August is the month long known in the media as the silly season, and 2017 is running true to form. An article in Politico on August 3 reporting that some in Brussels attribute Britain’s “Brexit chaos” to a cunning plan was a worthy entry for a silly season competition. Not because the chaos is not real, but because it is not part of a cunning plan. The judgment of Simon Fraser, head of the Foreign Office until 2015, that negotiations have “not begun well” because the UK side has been “a bit absent” seem more apt, if in typical mandarin understatement.
It is understandable, however, that observers in Brussels and in the capitals of the EU27 should be baffled by the British government’s performance since the 2016 referendum and, in particular, since the start of the Brexit negotiations a year later.
How on earth has the member state widely recognised as having the best focused and best coordinated negotiating machine in the EU come to put in a performance which has, so far, been on the amateurish, ill-coordinated end of the spectrum? And that in a negotiation where Britain has more to lose than the EU 27 if things go awry? Those are good questions. But the answers are not that they are part of a cunning plan.
The chaos is real. Firstly it arises from divisions deep inside the government itself. These have been on full display in recent weeks; and minsters now agreeing that there will need to be some kind of transitional arrangement in March 2019 merely papers over the cracks of continuing disagreement about what final state that transition should lead us to.
Moreover the various red lines drawn by the prime minister in her Lancaster House speech in January are widely recognised now as being unnegotiable. Therefore, if there is to be agreement on a new far-reaching partnership with the EU, the red lines will need to be modified or, in some cases, scrapped. But no one yet knows either how or when.
Divided councils within the government are complicated by the parliamentary situation ever since the June 8 general election failed to give Theresa May the Brexit mandate she had asked for. The supportive votes of the Democratic Unionist Party in Parliament will inevitably be influenced by what can be agreed in negotiations to maintain the Common Travel Area with Ireland and to avoid border controls on the movement of goods between the two parts of the island. But the Lancaster House speech makes those objectives far harder to achieve.
In addition, the raft of post-Brexit legislation, added on to the Withdrawal Bill already before Parliament, on contentious subjects such as immigration and new agriculture and fisheries policies, is going to be difficult to draft and even more difficult to get past two Houses of Parliament in neither of which the government has a majority. And trouble is brewing too with the devolved administrations in Scotland and Wales, both of which are demanding to have a say.

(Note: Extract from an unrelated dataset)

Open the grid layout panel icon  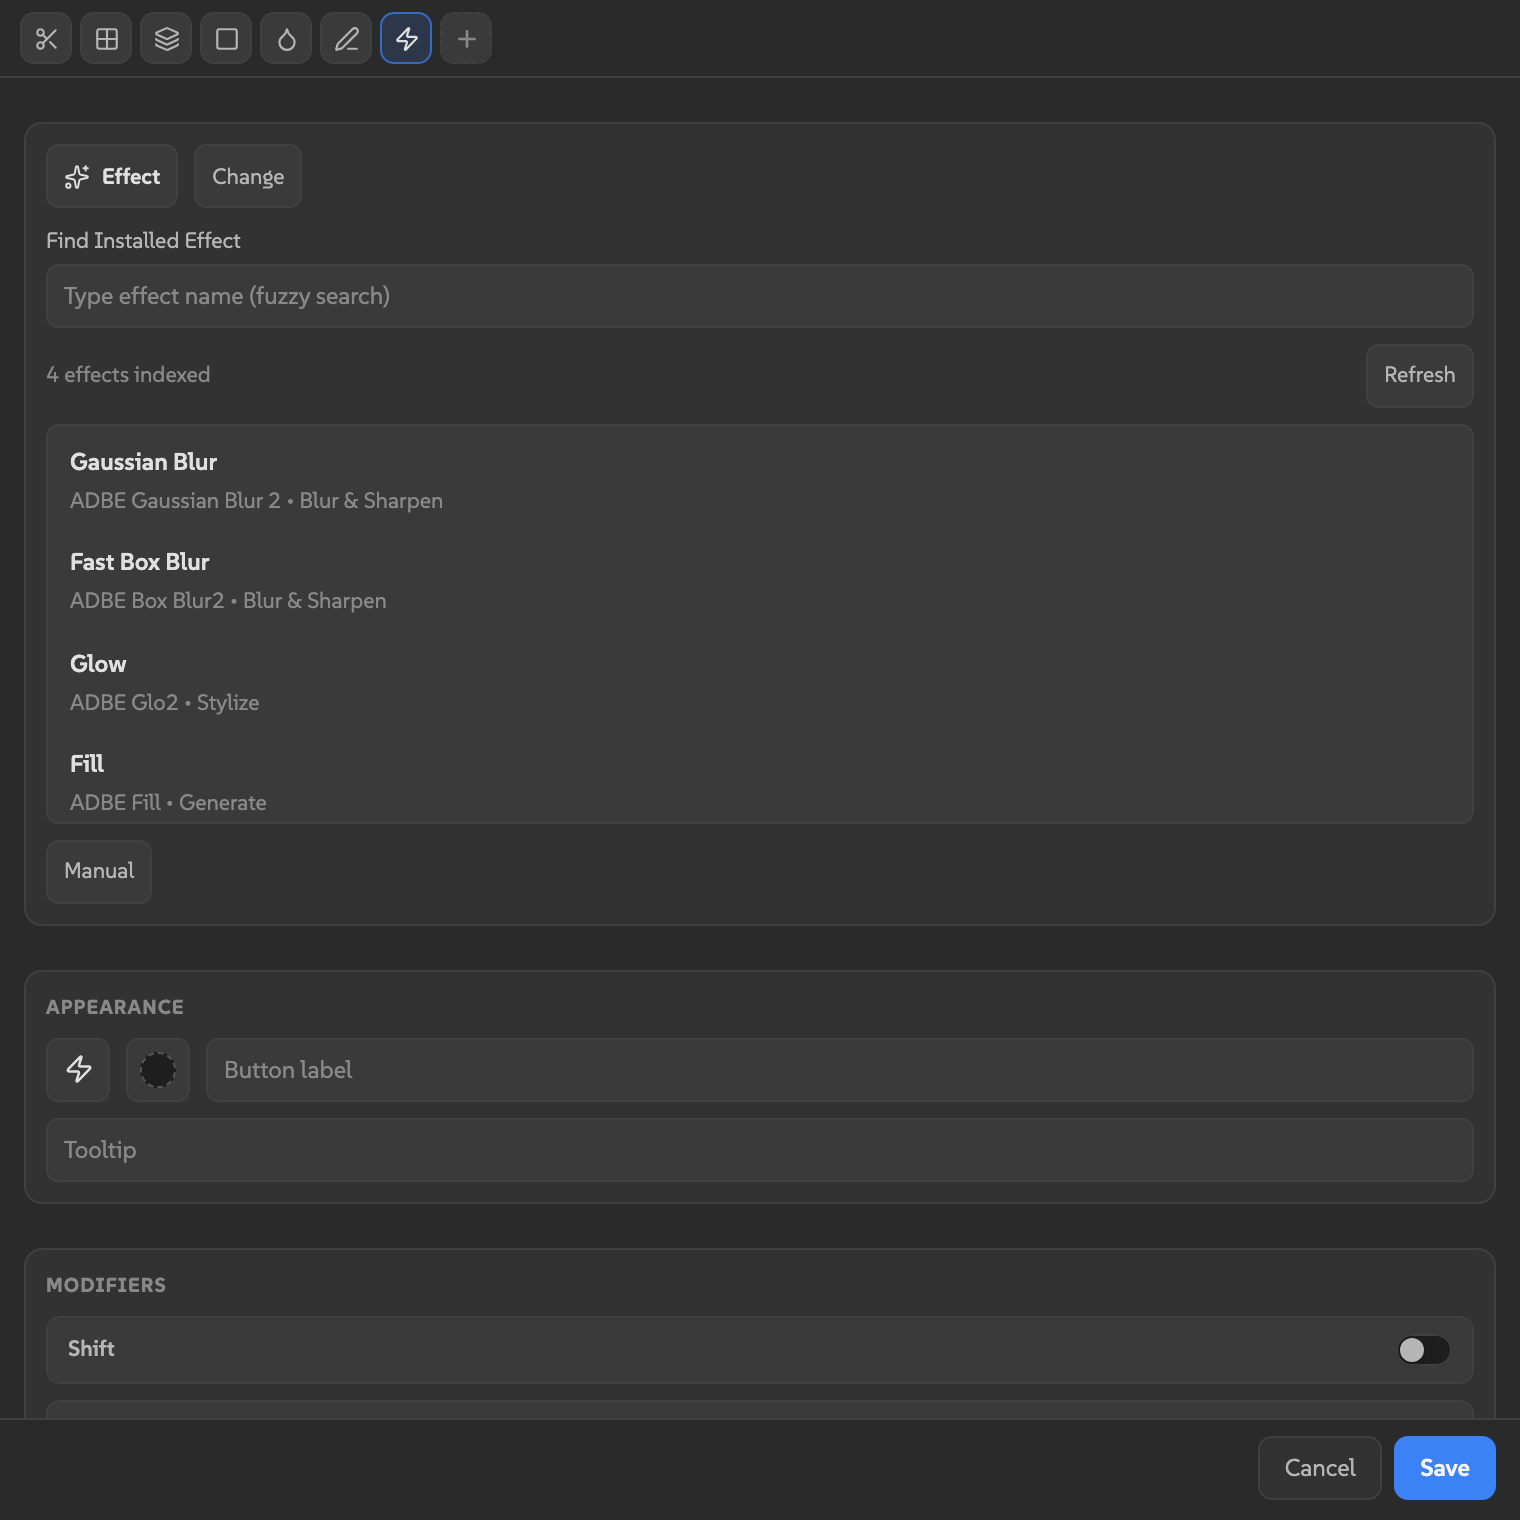(106, 38)
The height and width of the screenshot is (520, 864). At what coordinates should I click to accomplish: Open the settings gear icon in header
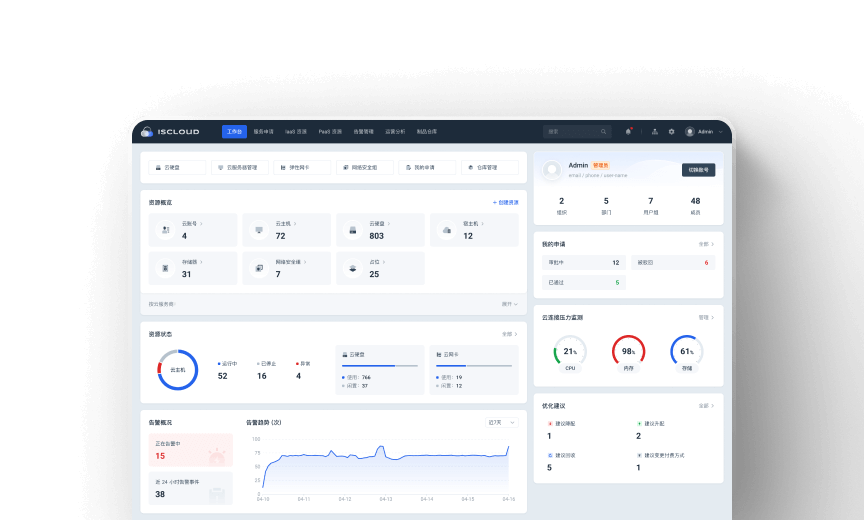coord(671,132)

As if this was not bad enough, the machinery of government is not working well to negotiate, deliver and implement what is to replace the legacy of 45 years of joint EU policy-making. The negotiating department, Dexeu, does not have the policy-making levers in its hands. The departments that do – the Treasury, the Foreign Office, the Home Office, Defra – are not, apparently, properly integrated into the negotiating strategy. And then Theresa May’s own negotiating strategy seems to remain an enigma to all the other participants.
Sorting out at least some of this chaos must be a high priority when political and parliamentary life resumes in September, or in any preparatory work that proves possible before then. Meanwhile our negotiating partners in Brussels need not worry too much about cunning plans.